India and the European Union initialled the services and mobility chapter of their free-trade agreement in Brussels on Monday — the chapter both sides have called the negotiation's hardest since talks first opened in 2007, and the one whose closure makes the agreement, for the first time in its sixteen-year saga, more likely to conclude than collapse.
The chapter's architecture trades certainty for openness. The EU gets bound access in the segments its firms have long sought: legal services through a registration pathway, greater equity headroom in insurance and asset management, and a digital-services annexe with data-flow commitments that took three years and one adequacy-style compromise to draft. India gets the mobility package that has been its non-negotiable since the beginning: a dedicated quota architecture for contractual service suppliers and independent professionals, faster intra-corporate transfer processing, and — the clause Indian negotiators fought longest for — social-security totalisation so Indian workers on European postings stop paying into pensions they can never claim.
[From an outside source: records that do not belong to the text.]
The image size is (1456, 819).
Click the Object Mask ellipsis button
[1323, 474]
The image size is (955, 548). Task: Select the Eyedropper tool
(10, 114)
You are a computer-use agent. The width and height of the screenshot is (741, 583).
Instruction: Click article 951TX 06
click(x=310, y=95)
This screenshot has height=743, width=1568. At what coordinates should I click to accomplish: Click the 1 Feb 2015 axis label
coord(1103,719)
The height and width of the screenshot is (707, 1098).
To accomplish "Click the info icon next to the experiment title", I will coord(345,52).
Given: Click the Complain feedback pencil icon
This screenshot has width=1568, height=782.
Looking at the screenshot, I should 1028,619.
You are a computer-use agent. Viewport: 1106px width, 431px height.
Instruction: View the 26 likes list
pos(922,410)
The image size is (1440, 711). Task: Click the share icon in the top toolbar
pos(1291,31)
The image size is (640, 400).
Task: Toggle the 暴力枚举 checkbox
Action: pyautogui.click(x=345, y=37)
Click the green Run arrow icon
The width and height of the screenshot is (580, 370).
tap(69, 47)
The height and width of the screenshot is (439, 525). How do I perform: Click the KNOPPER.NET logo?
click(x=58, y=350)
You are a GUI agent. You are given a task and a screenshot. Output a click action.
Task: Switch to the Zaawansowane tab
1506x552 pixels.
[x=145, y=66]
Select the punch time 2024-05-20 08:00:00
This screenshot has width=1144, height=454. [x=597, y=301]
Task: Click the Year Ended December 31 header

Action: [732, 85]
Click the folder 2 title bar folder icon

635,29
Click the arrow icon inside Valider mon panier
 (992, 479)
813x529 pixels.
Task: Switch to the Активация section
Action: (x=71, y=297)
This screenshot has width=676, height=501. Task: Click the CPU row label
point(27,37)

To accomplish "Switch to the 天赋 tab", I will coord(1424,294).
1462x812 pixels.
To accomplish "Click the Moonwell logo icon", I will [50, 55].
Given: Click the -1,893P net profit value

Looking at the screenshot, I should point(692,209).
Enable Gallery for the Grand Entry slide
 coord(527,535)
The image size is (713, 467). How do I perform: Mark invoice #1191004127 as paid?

The mobility numbers are bounded but real: the quota framework covers an estimated 80,000 annual movements at full utilisation, concentrated in IT, healthcare and engineering services. For an Indian services sector whose European revenues have grown at twice the American rate since 2022, the binding matters more than the ceiling — every previous downturn has seen member states tighten discretionary visa practice precisely when Indian firms needed predictability.
What remains open is the politics both sides have deferred. European autos and wines await the tariff-reduction schedule India has linked to the carbon question: the EU's border adjustment mechanism, which Indian steel and aluminium exporters regard as a tariff by other means, and for which India wants a transition carve-out the Commission insists it cannot legally give. The compromise under discussion — a climate-partnership annexe with mutual recognition of carbon-pricing trajectories — is, negotiators concede, a political document looking for political sponsors.
The geopolitical wind is behind the file. The Hormuz war reminded Brussels of supply-chain geography; Washington's tariff unilateralism has made treaty-based access more valuable; and the EU's own de-risking doctrine names India as its principal answer. Two summits — Delhi in October, the leaders' format in early 2027 — bracket the endgame.
Sixteen years is long enough that scepticism is the rational default. But the services chapter was always the mountain. What is left, in the words of one European official, 'is the kind of problem summits exist to solve'.